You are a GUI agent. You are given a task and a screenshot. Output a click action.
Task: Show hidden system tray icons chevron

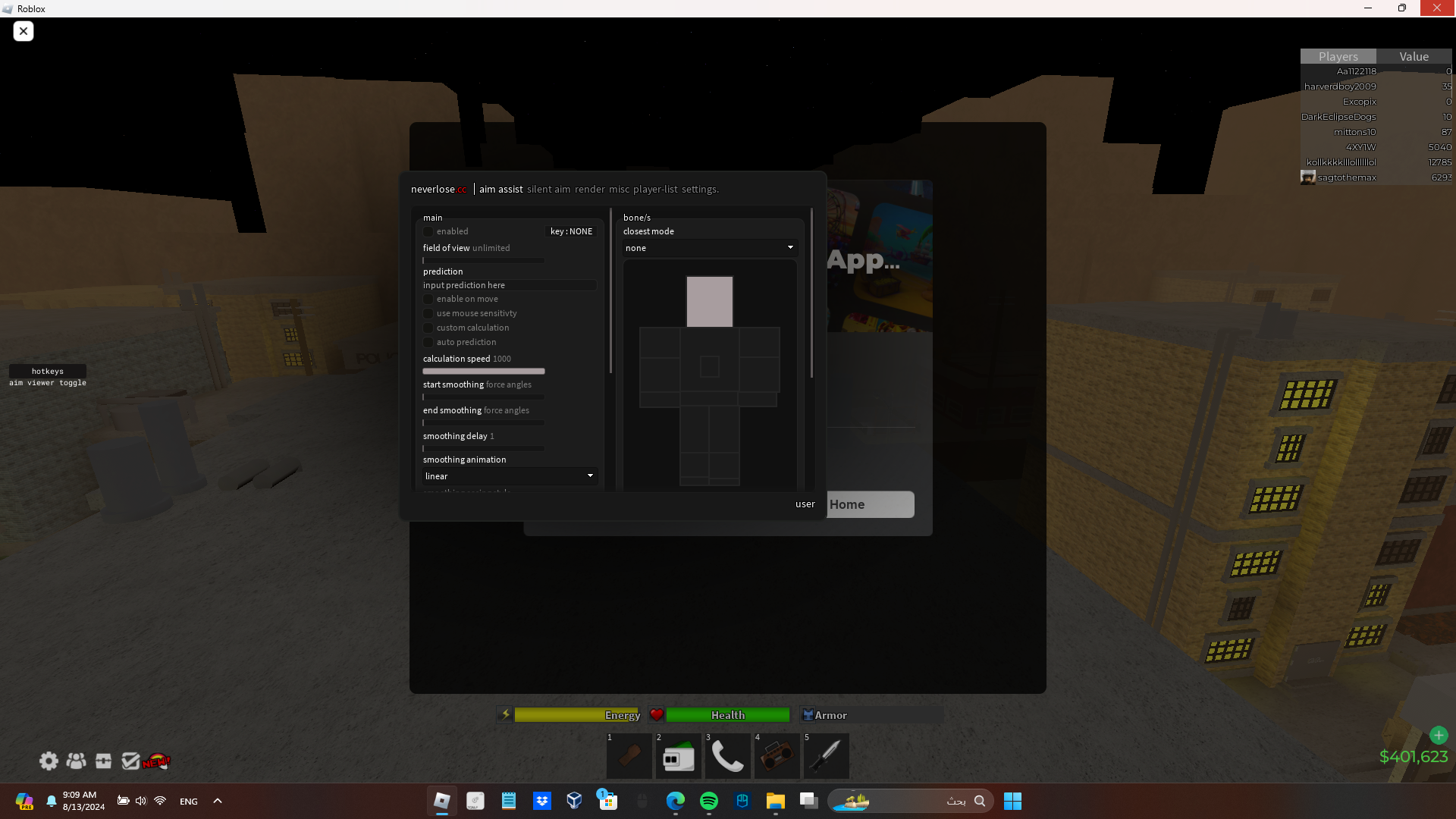pyautogui.click(x=218, y=801)
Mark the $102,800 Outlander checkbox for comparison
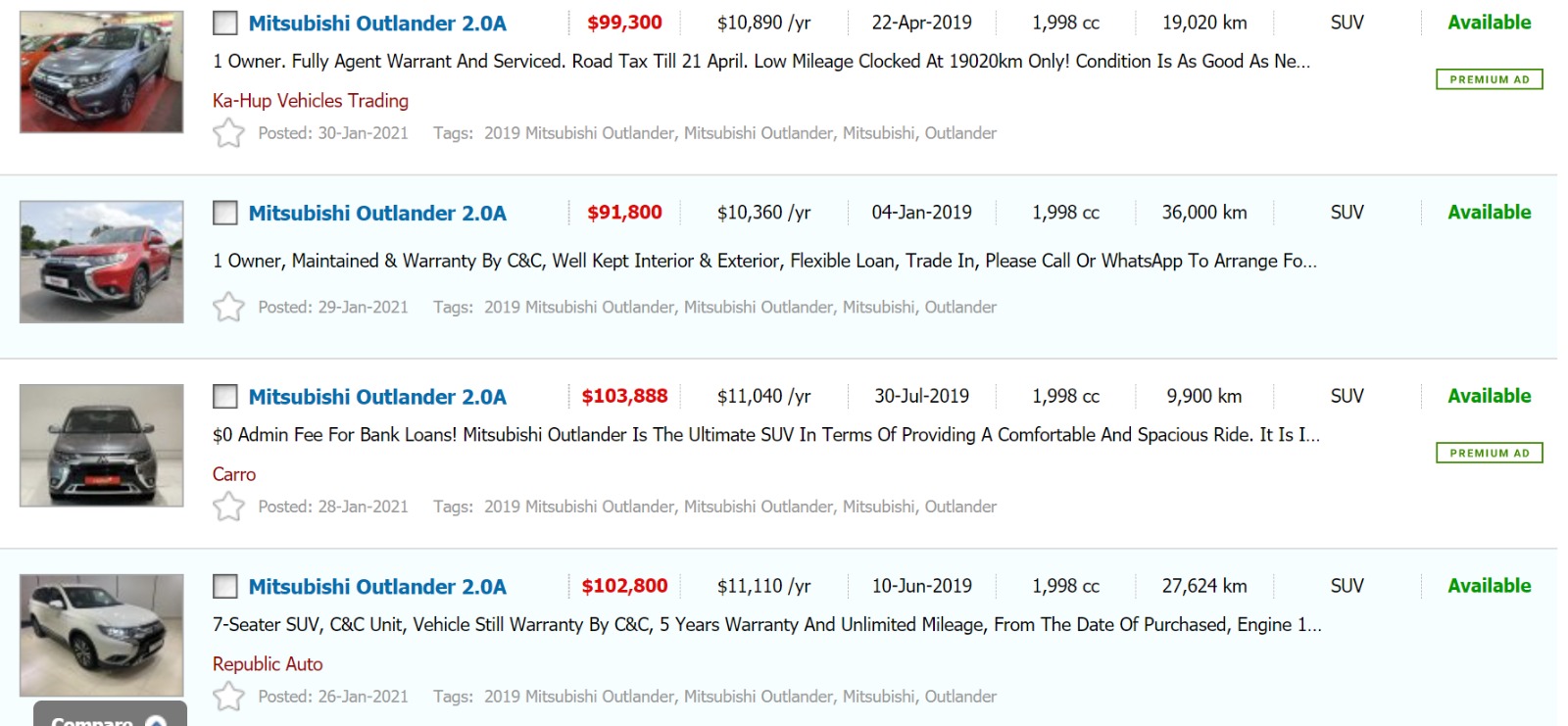Viewport: 1568px width, 726px height. click(225, 587)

══════

GOAL: Change "chevron" to "arrow" in these lines and write them out again, with nothing else altered. Leave the pictures out.

SOLUTION BELOW:
You are a GUI agent. You are given a task and a screenshot. Output a click action.
Task: Show hidden system tray icons arrow

pyautogui.click(x=218, y=801)
Mark the $102,800 Outlander checkbox for comparison
Viewport: 1568px width, 726px height. click(225, 587)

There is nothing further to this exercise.